→ Supplied data:
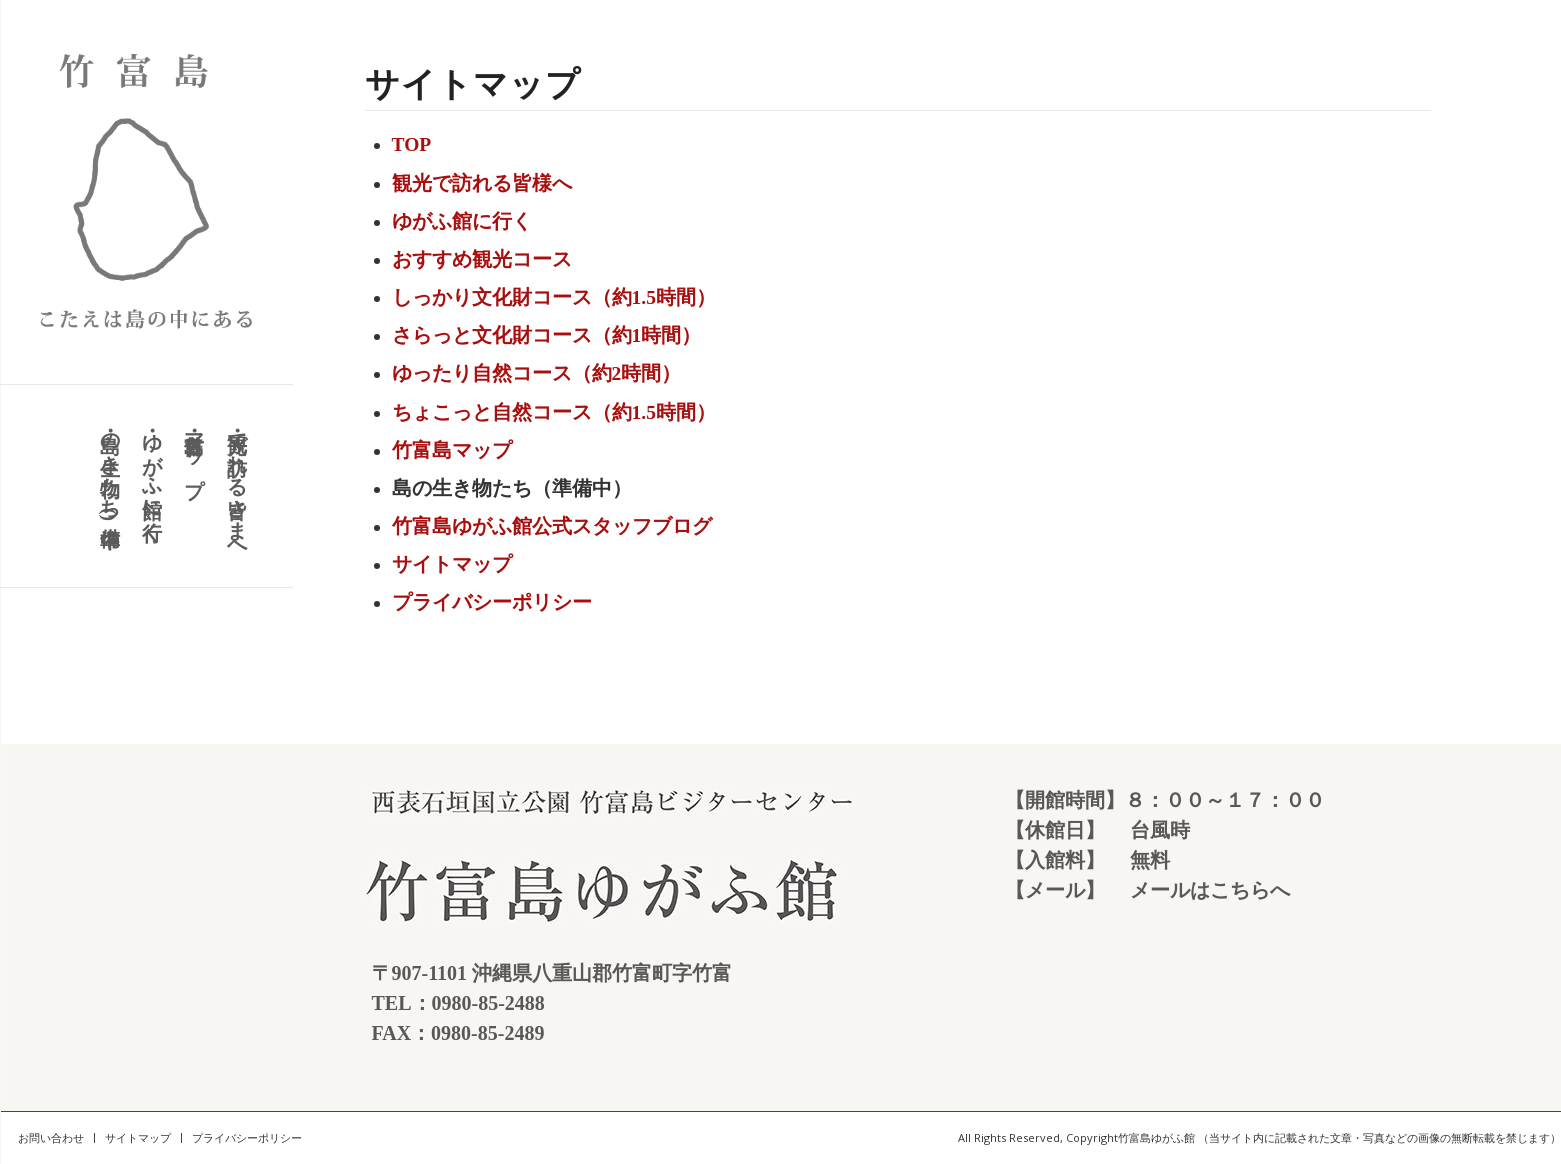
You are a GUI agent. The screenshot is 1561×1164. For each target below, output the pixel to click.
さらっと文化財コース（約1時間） (547, 335)
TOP (412, 144)
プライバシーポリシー (492, 602)
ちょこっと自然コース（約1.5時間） (554, 412)
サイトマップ (452, 564)
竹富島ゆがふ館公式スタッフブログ (552, 526)
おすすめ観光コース (482, 259)
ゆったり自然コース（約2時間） (537, 373)
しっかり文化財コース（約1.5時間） (554, 297)
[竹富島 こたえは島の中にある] (146, 192)
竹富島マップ (452, 450)
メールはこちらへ (1210, 890)
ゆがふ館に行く (462, 221)
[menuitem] (235, 486)
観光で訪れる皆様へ (482, 183)
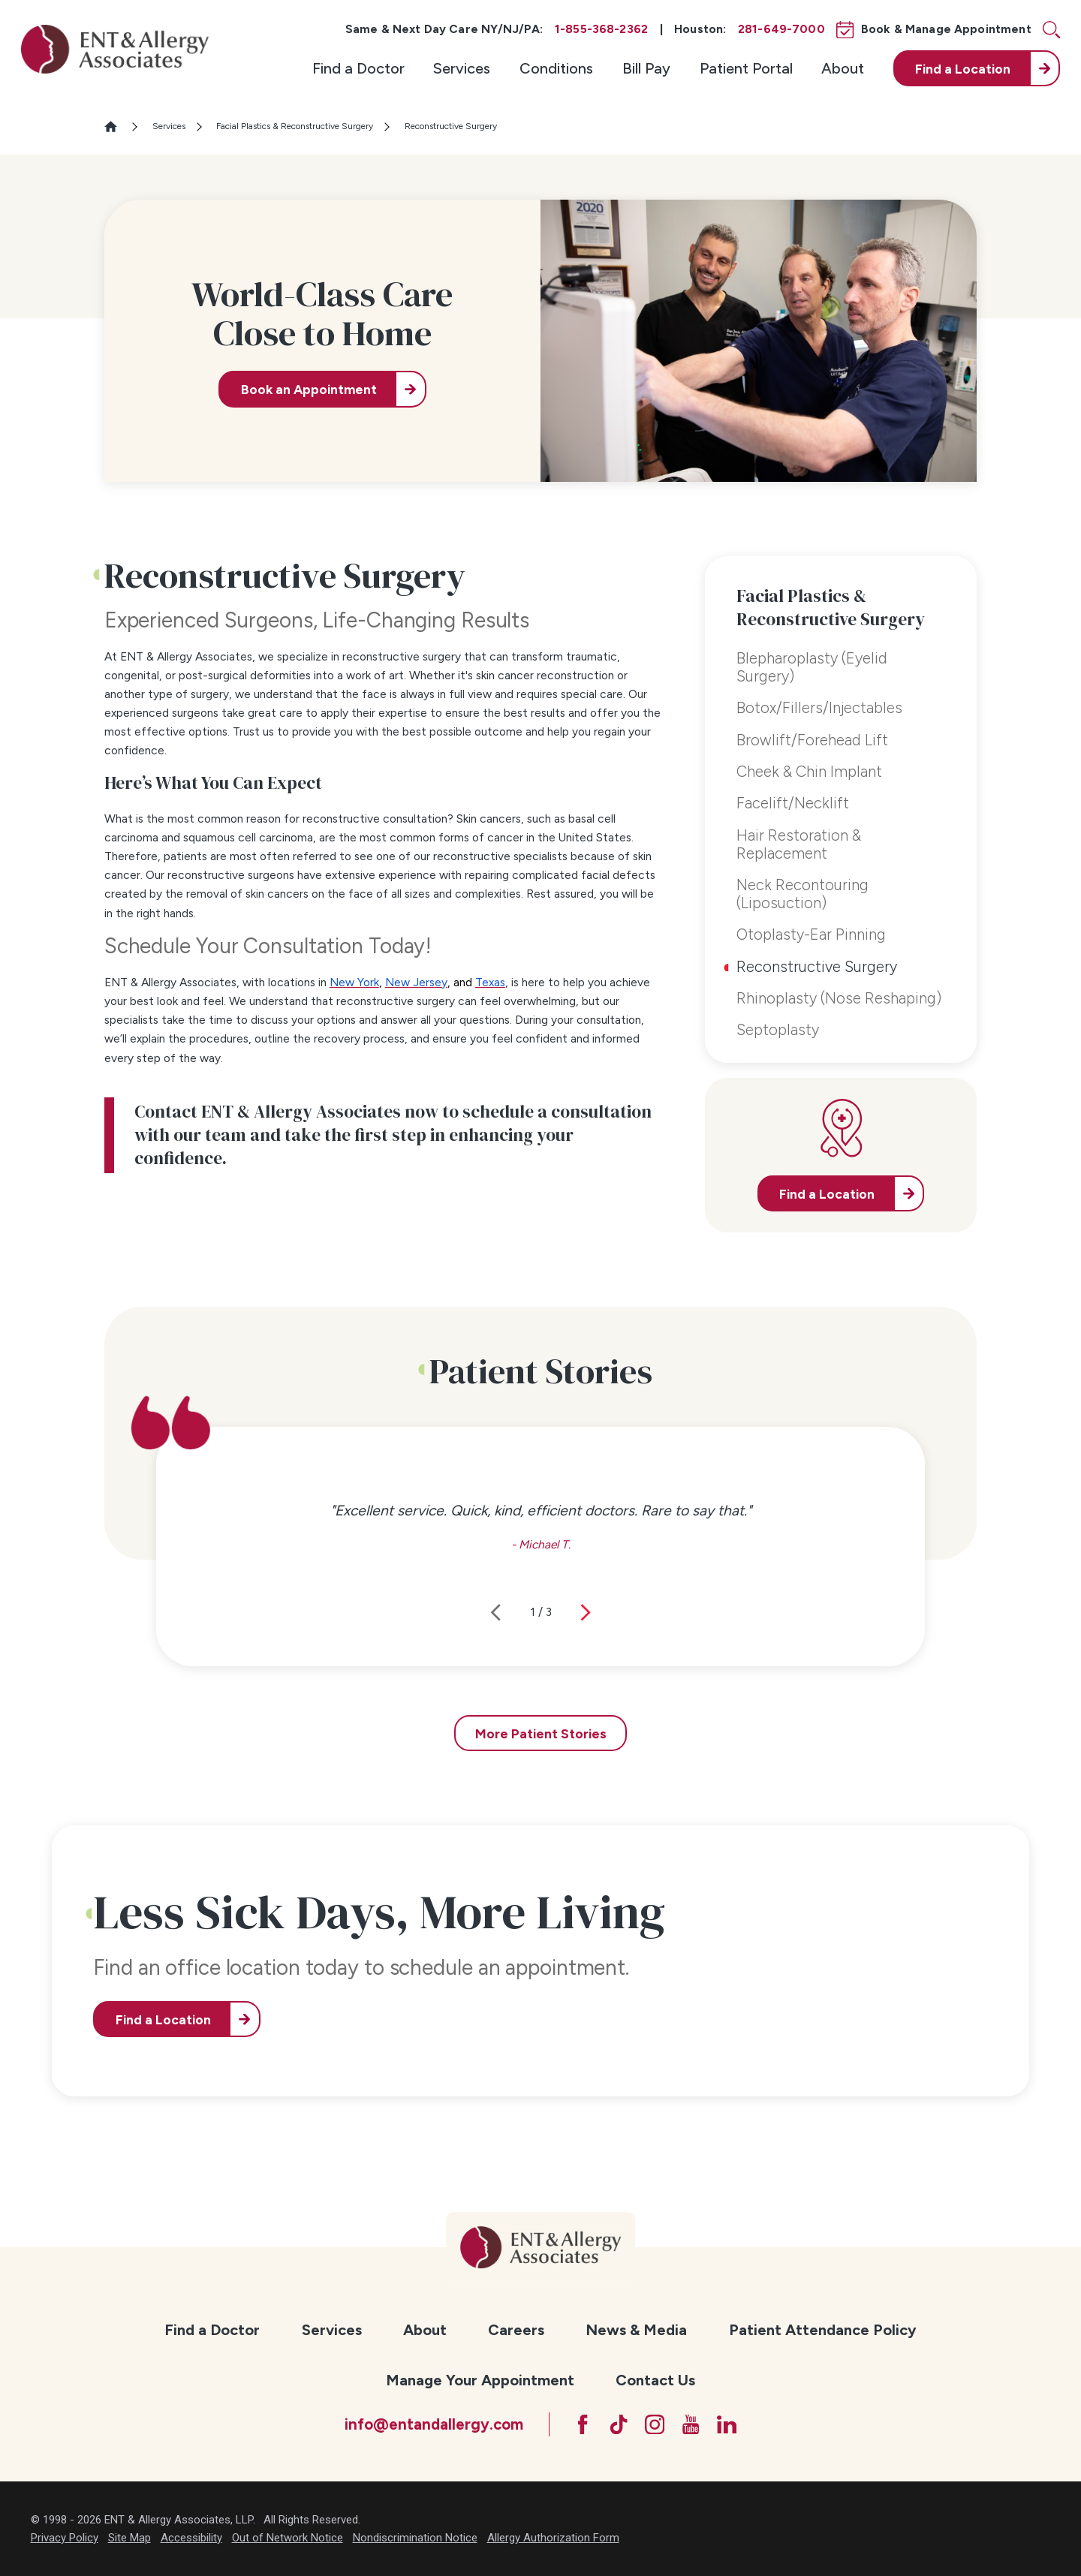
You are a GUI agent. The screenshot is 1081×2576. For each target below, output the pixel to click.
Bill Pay (646, 68)
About (842, 68)
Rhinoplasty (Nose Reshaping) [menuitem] (838, 998)
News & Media (636, 2330)
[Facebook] (582, 2424)
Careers (516, 2330)
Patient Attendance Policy (823, 2330)
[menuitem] (358, 68)
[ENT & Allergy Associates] (115, 49)
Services (461, 68)
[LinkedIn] (726, 2424)
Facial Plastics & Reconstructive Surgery (294, 126)
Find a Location (163, 2019)
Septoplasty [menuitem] (777, 1030)
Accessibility (191, 2537)
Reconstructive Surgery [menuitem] (816, 967)
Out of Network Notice (287, 2537)
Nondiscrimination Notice (415, 2537)
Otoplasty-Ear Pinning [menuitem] (811, 934)
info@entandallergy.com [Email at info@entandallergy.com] (434, 2424)
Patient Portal (746, 68)
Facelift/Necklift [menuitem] (792, 803)
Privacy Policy (64, 2537)
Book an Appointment (309, 389)
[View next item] (585, 1612)
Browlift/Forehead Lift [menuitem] (812, 740)
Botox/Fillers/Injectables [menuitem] (819, 708)
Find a (962, 69)
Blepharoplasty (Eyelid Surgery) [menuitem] (811, 667)
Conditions (556, 68)
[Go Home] (117, 126)
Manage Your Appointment (480, 2380)
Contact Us (655, 2380)
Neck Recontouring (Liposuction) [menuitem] (802, 894)
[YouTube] (690, 2424)
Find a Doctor (358, 68)
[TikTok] (618, 2424)
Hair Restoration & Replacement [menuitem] (798, 844)
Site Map (129, 2537)
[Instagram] (654, 2424)
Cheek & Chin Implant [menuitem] (809, 772)
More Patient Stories (541, 1733)
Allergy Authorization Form (553, 2537)
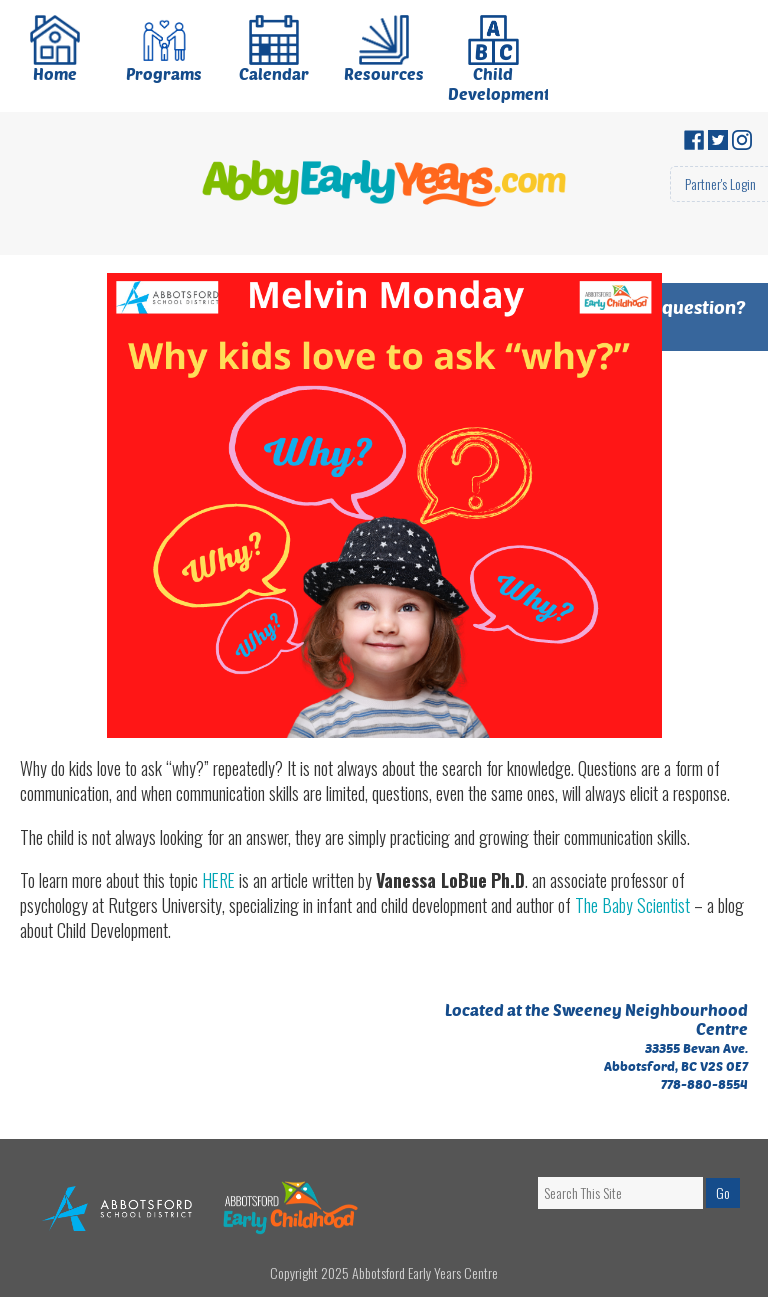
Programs (164, 50)
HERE (220, 880)
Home (55, 50)
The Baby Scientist (632, 905)
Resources (384, 50)
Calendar (274, 50)
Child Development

→ Given problem: Copy out the records from the line with "You are a GUI agent. The screenshot is 1081×2576." to the line with "[ENT & Allergy Associates] (115, 49)", including both of those lines, with nothing changed.

→ Task output:
You are a GUI agent. The screenshot is 1081×2576. For each target below, output the pixel to click.
Bill Pay (646, 68)
About (842, 68)
Rhinoplasty (Nose Reshaping) [menuitem] (838, 998)
News & Media (636, 2330)
[Facebook] (582, 2424)
Careers (516, 2330)
Patient Attendance Policy (823, 2330)
[menuitem] (358, 68)
[ENT & Allergy Associates] (115, 49)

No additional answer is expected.